カベルネ・ソーヴィニヨンは、深みのある色合いとしっかりとしたタンニンが特徴のブドウです。現在、弊社のワインにおいて、カベルネ・ソーヴィニヨンを単一品種のワインとして商品化はしておりませんが、2023年ヴィンテージのワインの品質に良い影響を及ぼすことを期待しています。
シャルドネ: 来年の芽(花芽)の成長
ブドウは実をつけている間にも、翌年の芽を作り、準備を整えています。シャルドネの来年の芽(花芽)は6~7月に形成され、生育期後半から落葉期まで枝に養分を蓄えます。これは貯蔵養分といい来年の芽が発芽し成長するために欠かせない養分です。
今年に入って伸びた新しく柔らかい枝は、だんだんと緑色から茶色に代わり木化していきます。
これを『登熟(とうじゅく)』といい、新梢が基部から先端へ順に登るように成熟していくことからそう呼ばれます。本格的な冬を迎える前に、ブドウ樹は登熟をして冬に向けて備えをし、11月頃からブドウは休眠期にはいります。
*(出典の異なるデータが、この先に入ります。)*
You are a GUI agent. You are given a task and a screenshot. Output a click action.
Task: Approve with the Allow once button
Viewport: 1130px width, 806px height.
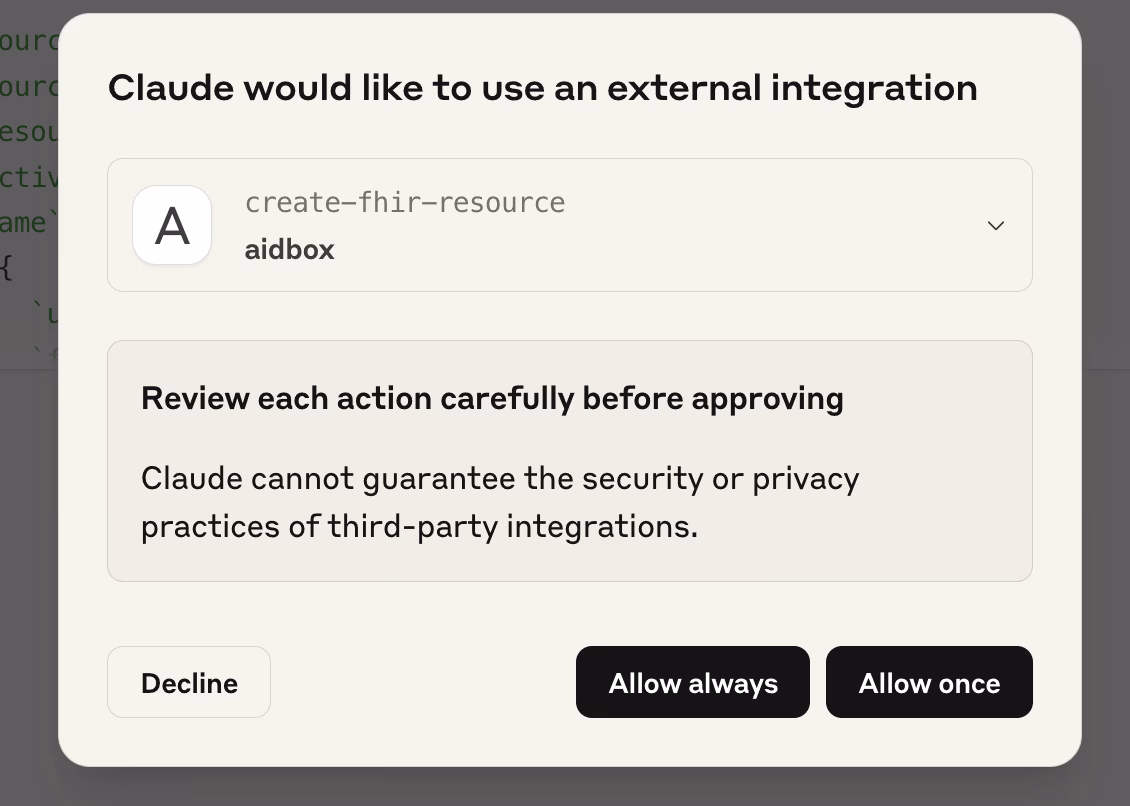(x=929, y=683)
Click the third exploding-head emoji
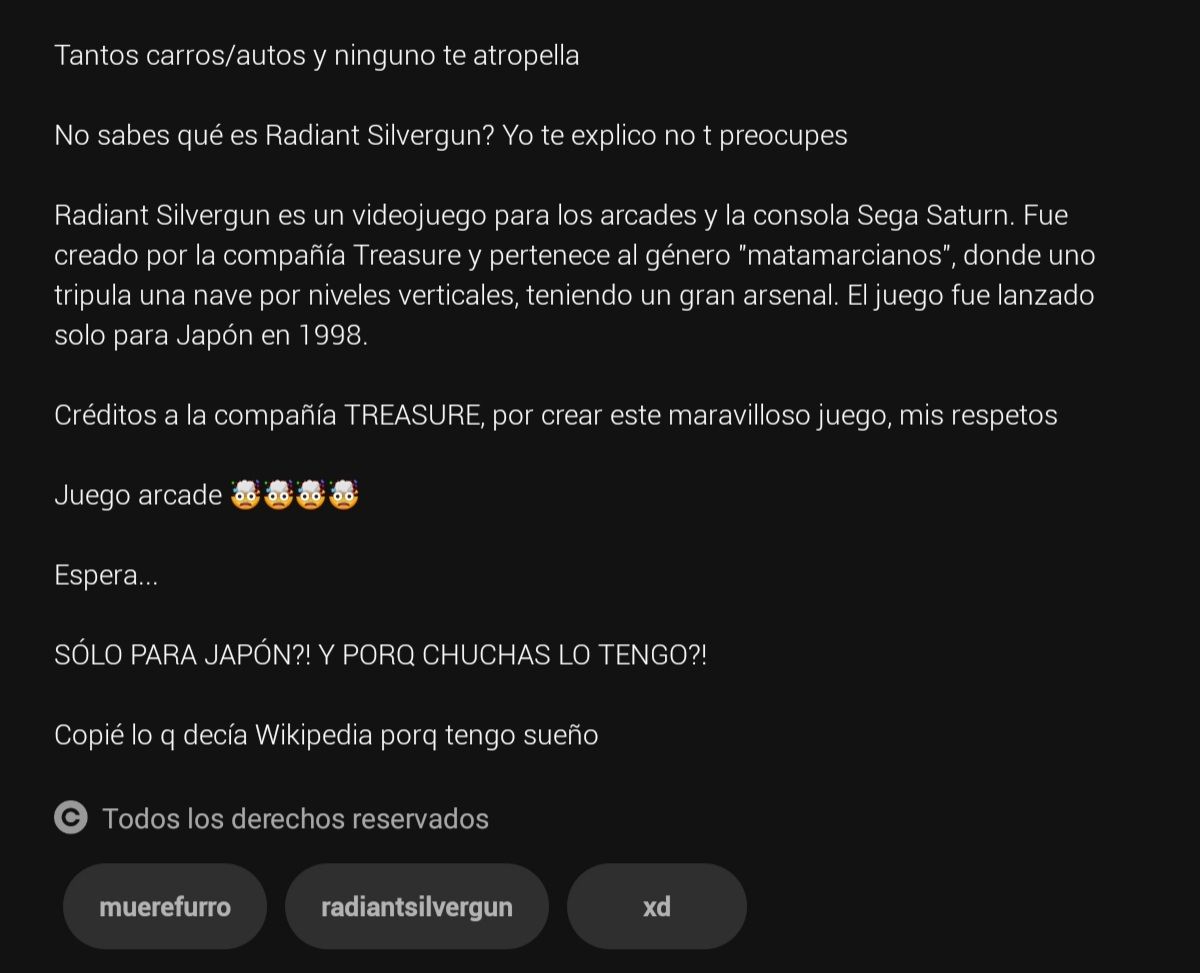This screenshot has height=973, width=1200. [311, 494]
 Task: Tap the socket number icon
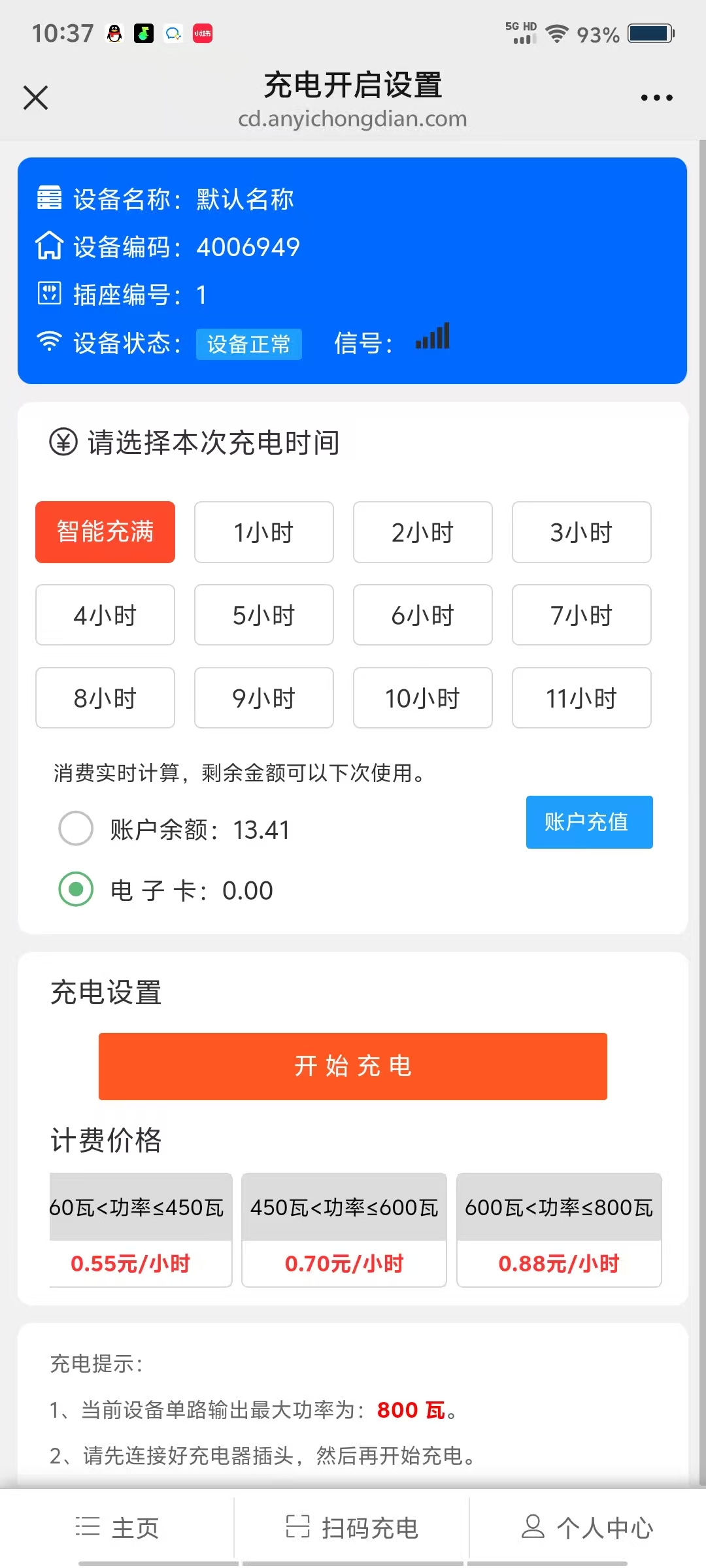[x=49, y=294]
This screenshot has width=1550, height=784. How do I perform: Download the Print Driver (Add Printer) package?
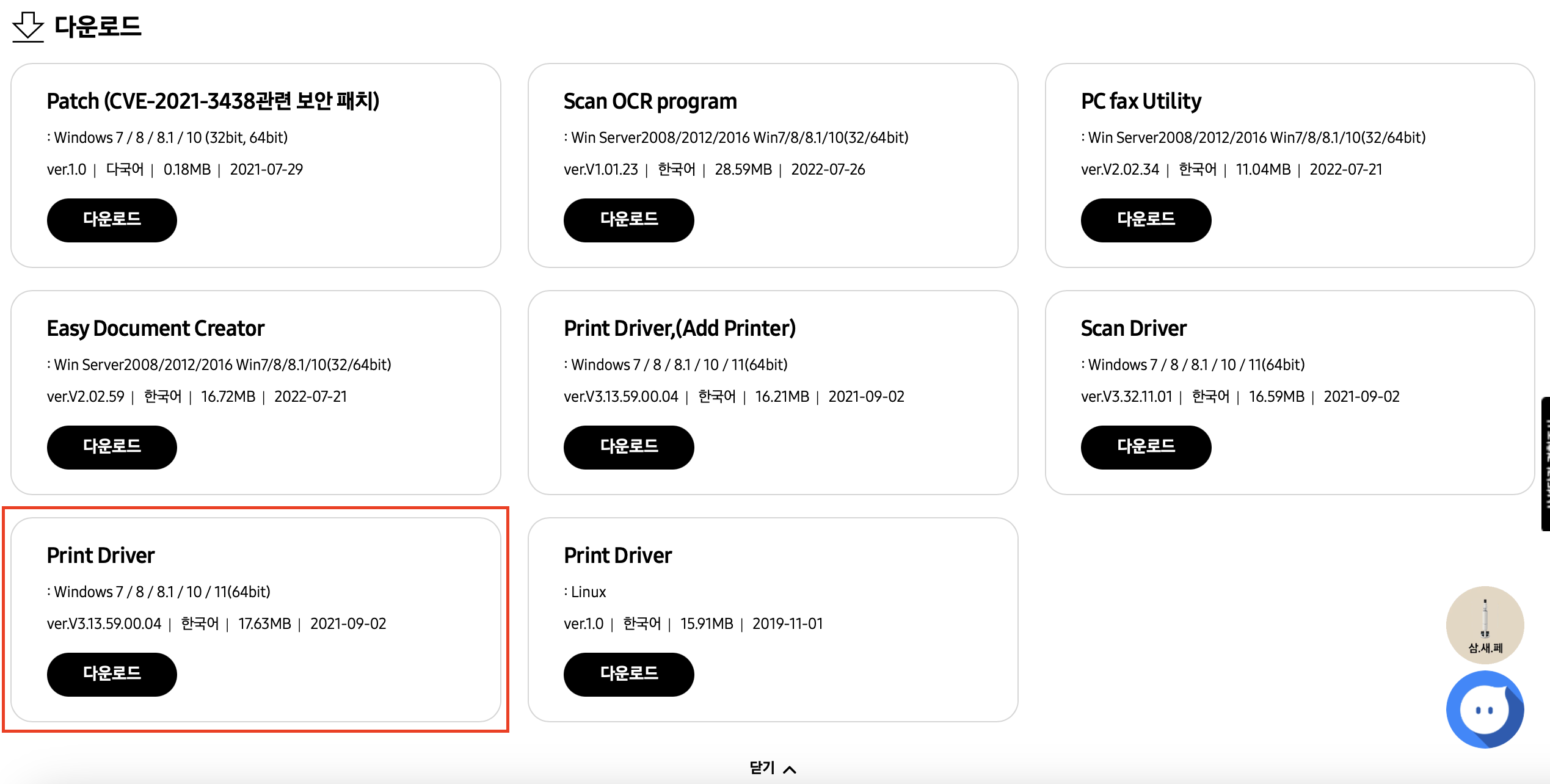tap(628, 447)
冬の寒さもブドウにはかかせませんが、その話は次回以降に。
プティ・ヴェルド: 着色が安定して良好
プティ・ヴェルドは熟期が遅い品種で、中伊豆でも安定した着色が見られています。収穫まで約1か月(※9月14日現在)ありますが、現時点では順調に成長しています。
晩腐病(ばんぷびょう): ブドウの難敵
ブドウの病気の中でも、晩腐病(正式にはおそぐされ病)は特に防除が難しい病気です。病原菌は6月の開花期に発生しますが、発病はヴェレゾン期から収穫期にかけてと、発病までにタイムラグがあります。
晩腐病は、一度発生すると、一気に広がるため早期発見と入念な防除が必要です。晩腐病にかかった病果は干しブドウ状になり、糖度は上がりますが、ワインの色調や香りに悪影響を及ぼす可能性があるので、収穫前に腐敗果をハサミで切り落とし、更に収穫時にも取り除きます。
ヤマ・ソービニオン: 着色の安定性と美しい紅葉
ヴェレゾン後期のヤマ・ソービニオンも、着色の安定性に関して良好な状態です。
ヤマ・ソービニオンの葉はまだ健康な緑色を保っていますが、収穫後には赤色や紫色が混ざった紅葉をします。その美しい紅葉は11月後半に見られます。
まとめ
ブドウ栽培において、気象条件や病気の発生は大きな影響を及ぼします。2023年9月14日の状況では、多くの品種が順調に成長しており、収穫時には良質なブドウが期待されます。ただし、房晩腐病のような病気には早期の対策が必須です。栽培家は引き続きブドウの健康と品質に注意を払い、美味しいワインの製造に向けて努力を続けます。